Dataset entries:
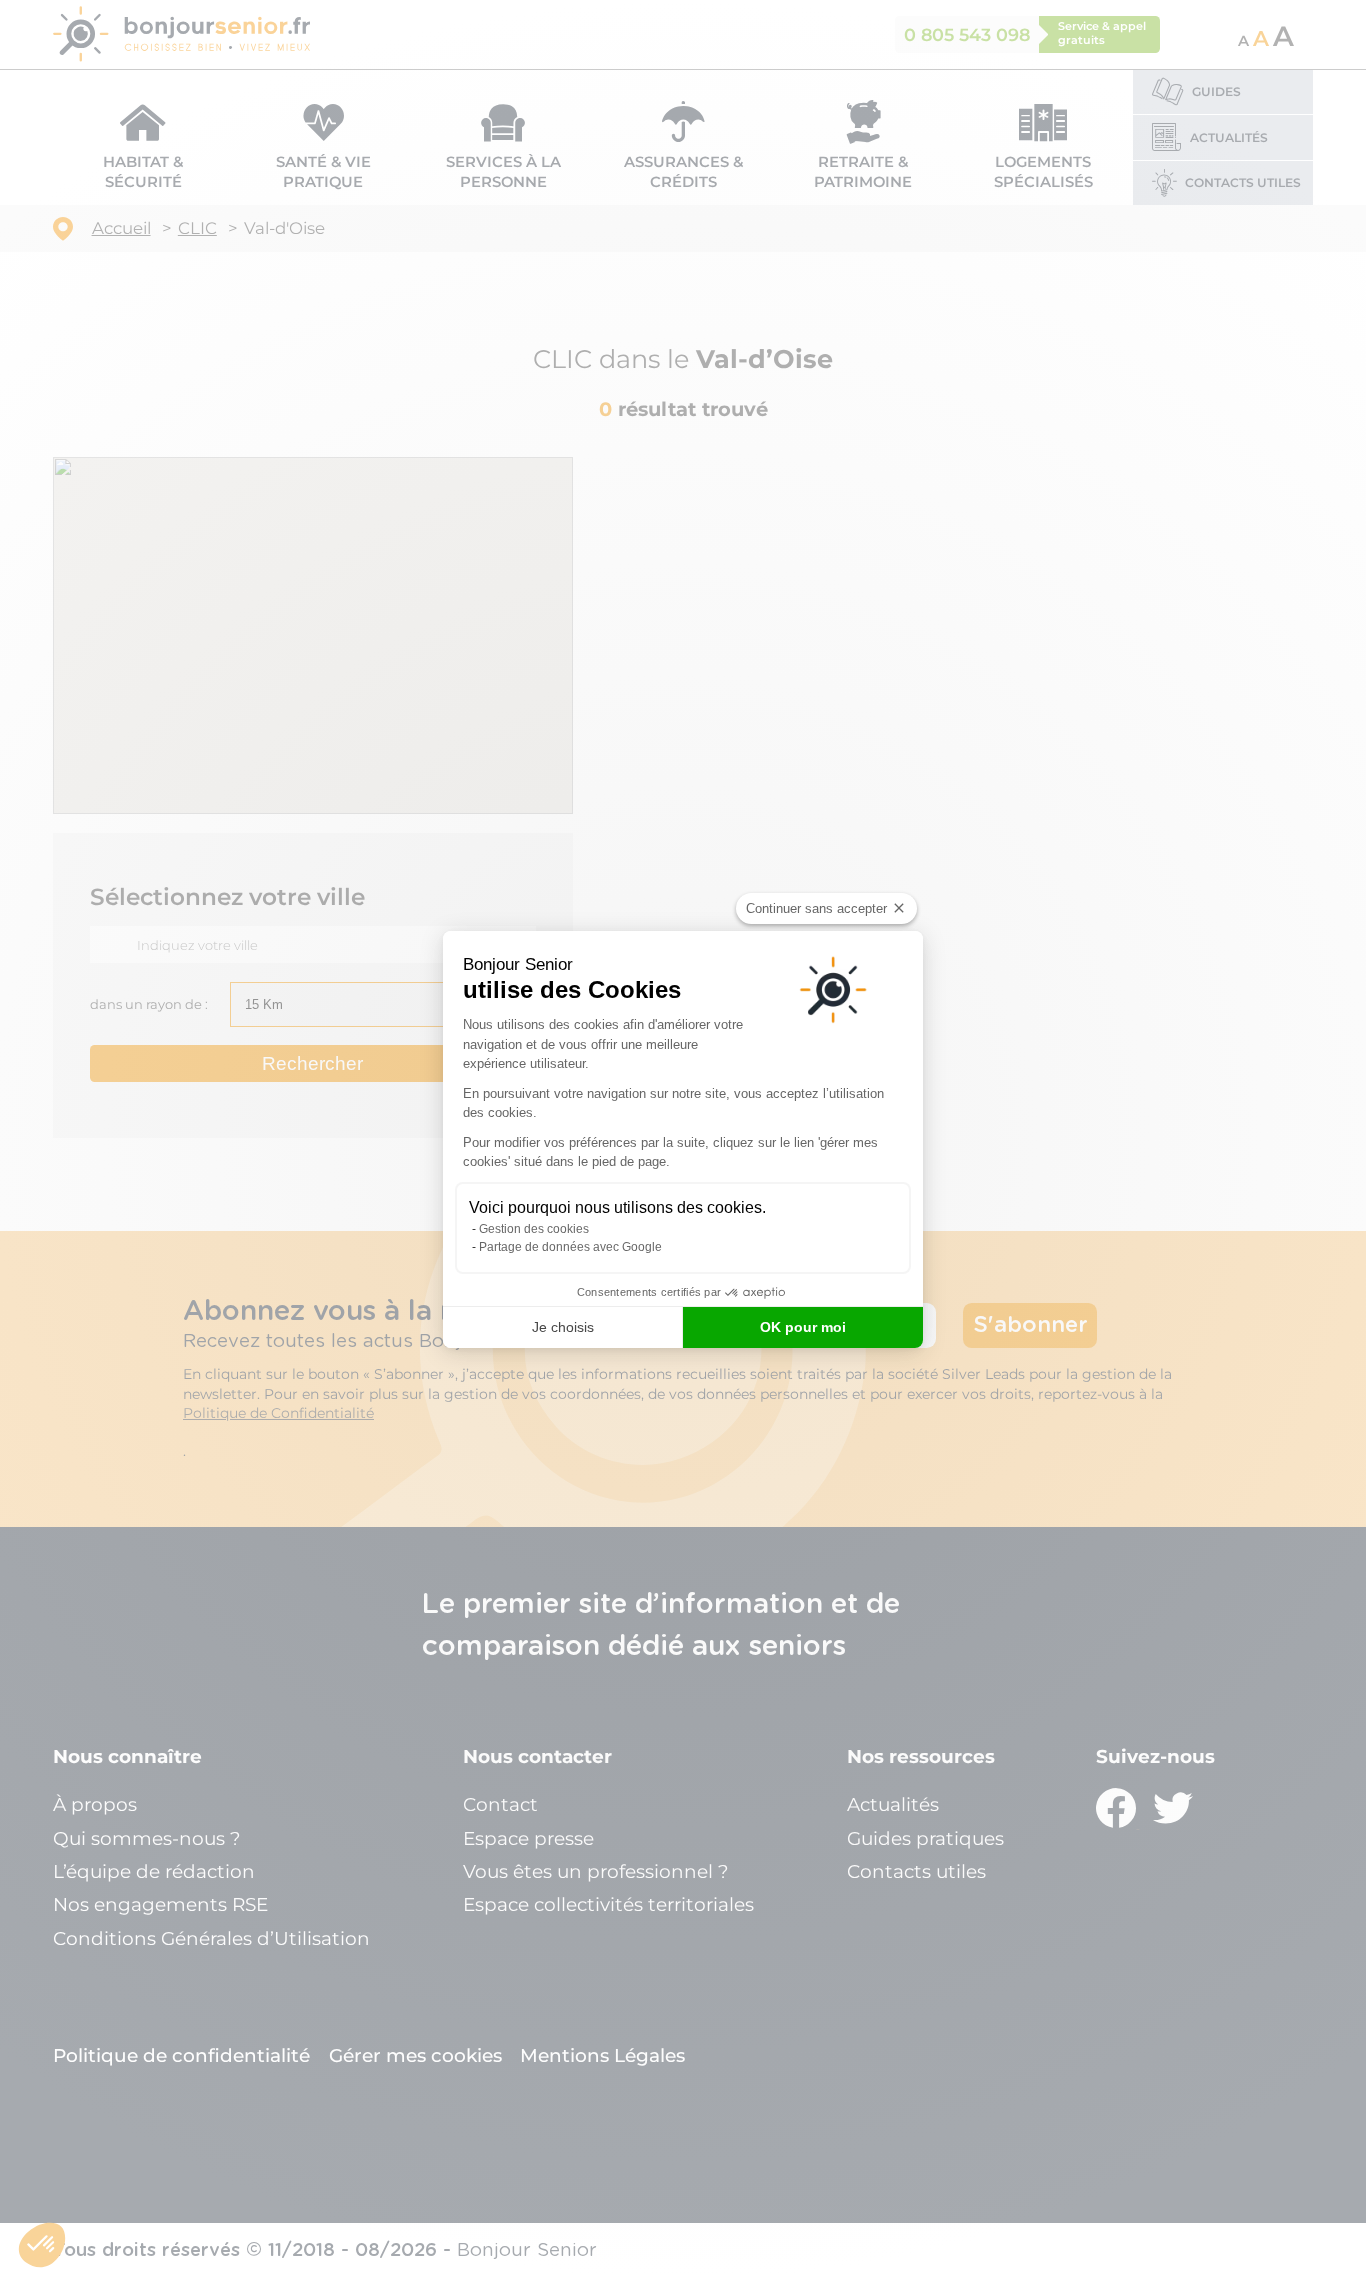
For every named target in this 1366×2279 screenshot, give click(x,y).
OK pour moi (803, 1327)
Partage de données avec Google (570, 1247)
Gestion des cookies (534, 1229)
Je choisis (563, 1327)
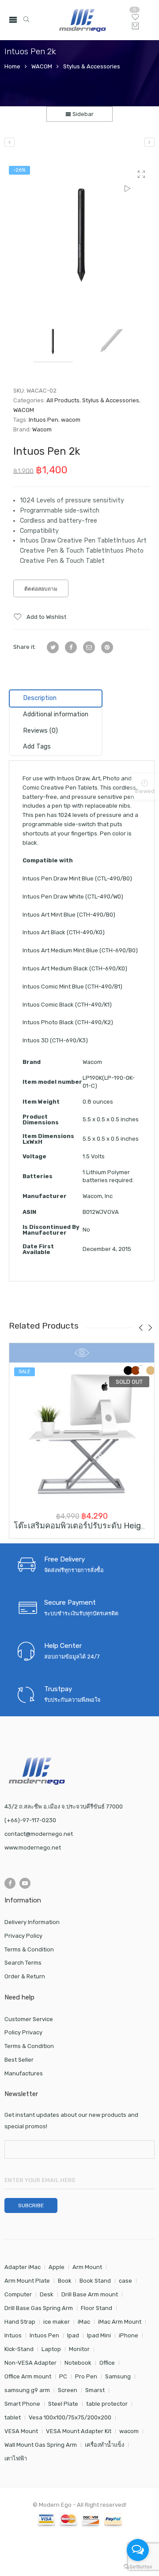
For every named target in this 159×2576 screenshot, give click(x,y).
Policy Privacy (23, 2032)
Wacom (42, 429)
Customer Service (28, 2019)
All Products (63, 400)
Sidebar (82, 114)
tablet (12, 2417)
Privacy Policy (23, 1935)
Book (65, 2280)
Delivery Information (32, 1922)
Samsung (118, 2376)
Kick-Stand (19, 2349)
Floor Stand (96, 2308)
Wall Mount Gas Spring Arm (40, 2444)
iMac (84, 2321)
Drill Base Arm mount (89, 2294)
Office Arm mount (27, 2376)
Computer (18, 2294)
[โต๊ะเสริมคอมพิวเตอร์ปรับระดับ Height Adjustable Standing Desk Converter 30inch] (82, 1435)
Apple (56, 2267)
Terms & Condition (29, 1949)
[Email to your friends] (89, 647)
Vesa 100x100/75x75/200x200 (70, 2417)
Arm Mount (87, 2267)
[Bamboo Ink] (9, 142)
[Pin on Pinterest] (107, 647)
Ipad (73, 2335)
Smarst (95, 2390)
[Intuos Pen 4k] (149, 142)
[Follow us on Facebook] (9, 1883)
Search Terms (23, 1962)
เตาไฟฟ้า (15, 2458)
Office (107, 2362)
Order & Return (24, 1976)
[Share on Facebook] (71, 647)
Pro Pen (86, 2376)
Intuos (13, 2335)
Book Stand (95, 2280)
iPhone (128, 2335)
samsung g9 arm (27, 2390)
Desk (46, 2294)
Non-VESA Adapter (30, 2362)
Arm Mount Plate (27, 2280)
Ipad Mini (99, 2335)
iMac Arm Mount (119, 2321)
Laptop (51, 2349)
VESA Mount (21, 2431)
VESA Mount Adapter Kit (78, 2431)
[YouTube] (24, 1883)
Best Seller (19, 2059)
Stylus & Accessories (91, 66)
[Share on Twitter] (53, 647)
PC (63, 2376)
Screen (67, 2390)
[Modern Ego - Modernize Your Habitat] (83, 20)
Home (12, 66)
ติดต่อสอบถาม (40, 589)
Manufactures (23, 2073)
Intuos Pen (43, 419)
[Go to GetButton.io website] (138, 2567)
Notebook (77, 2362)
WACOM (41, 66)
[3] (82, 234)
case (125, 2280)
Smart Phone (22, 2403)
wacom (70, 419)
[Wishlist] (135, 19)
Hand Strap (19, 2321)
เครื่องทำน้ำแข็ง (104, 2444)
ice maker (56, 2321)
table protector (107, 2403)
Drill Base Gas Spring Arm (38, 2308)
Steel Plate (63, 2403)
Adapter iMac (22, 2267)
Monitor (79, 2349)
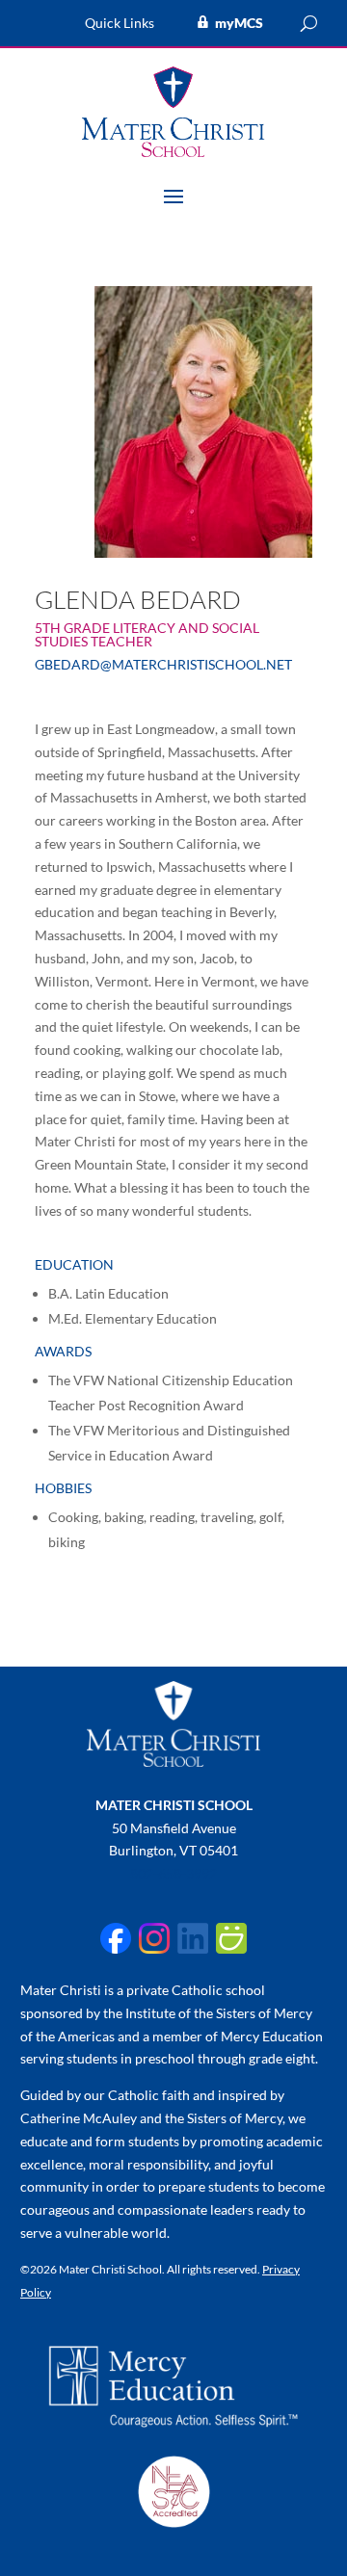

PROBLEM DETAILS:
Retype the whole of the data verbatim. Skip every picture.

SOLUTION BELOW:
For every named target in this 1366×2279 screenshot, give click(x,y).
OK pour moi (803, 1327)
Partage de données avec Google (570, 1247)
Gestion des cookies (534, 1229)
Je choisis (563, 1327)
For every named target in this 159×2576 screenshot, give click(x,y).
Policy Privacy (23, 2032)
Wacom (42, 429)
Customer Service (28, 2019)
All Products (63, 400)
Sidebar (82, 114)
tablet (12, 2417)
Privacy Policy (23, 1935)
Book (65, 2280)
Delivery Information (32, 1922)
Samsung (118, 2376)
Kick-Stand (19, 2349)
Floor Stand (96, 2308)
Wall Mount Gas Spring Arm (40, 2444)
iMac (84, 2321)
Drill Base Arm mount (89, 2294)
Office Arm mount (27, 2376)
Computer (18, 2294)
[โต๊ะเสริมคอมพิวเตอร์ปรับระดับ Height Adjustable Standing Desk Converter 30inch] (82, 1435)
Apple (56, 2267)
Terms & Condition (29, 1949)
[Email to your friends] (89, 647)
Vesa 100x100/75x75/200x200 (70, 2417)
Arm Mount (87, 2267)
[Bamboo Ink] (9, 142)
[Pin on Pinterest] (107, 647)
Ipad (73, 2335)
Smarst (95, 2390)
[Intuos Pen 4k] (149, 142)
[Follow us on Facebook] (9, 1883)
Search Terms (23, 1962)
เตาไฟฟ้า (15, 2458)
Office (107, 2362)
Order & Return (24, 1976)
[Share on Facebook] (71, 647)
Pro Pen (86, 2376)
Intuos (13, 2335)
Book Stand (95, 2280)
iPhone (128, 2335)
samsung g9 arm (27, 2390)
Desk (46, 2294)
Non-VESA Adapter (30, 2362)
Arm Mount Plate (27, 2280)
Ipad Mini (99, 2335)
iMac Arm Mount (119, 2321)
Laptop (51, 2349)
VESA Mount (21, 2431)
VESA Mount Adapter Kit (78, 2431)
[YouTube] (24, 1883)
Best Seller (19, 2059)
Stylus & Accessories (91, 66)
[Share on Twitter] (53, 647)
PC (63, 2376)
Screen (67, 2390)
[Modern Ego - Modernize Your Habitat] (83, 20)
Home (12, 66)
ติดต่อสอบถาม (40, 589)
Manufactures (23, 2073)
Intuos Pen (43, 419)
[Go to GetButton.io website] (138, 2567)
Notebook (77, 2362)
WACOM (41, 66)
[3] (82, 234)
case (125, 2280)
Smart Phone (22, 2403)
wacom (70, 419)
[Wishlist] (135, 19)
Hand Strap (19, 2321)
เครื่องทำน้ำแข็ง (104, 2444)
ice maker (56, 2321)
table protector (107, 2403)
Drill Base Gas Spring Arm (38, 2308)
Steel Plate (63, 2403)
Adapter iMac (22, 2267)
Monitor (79, 2349)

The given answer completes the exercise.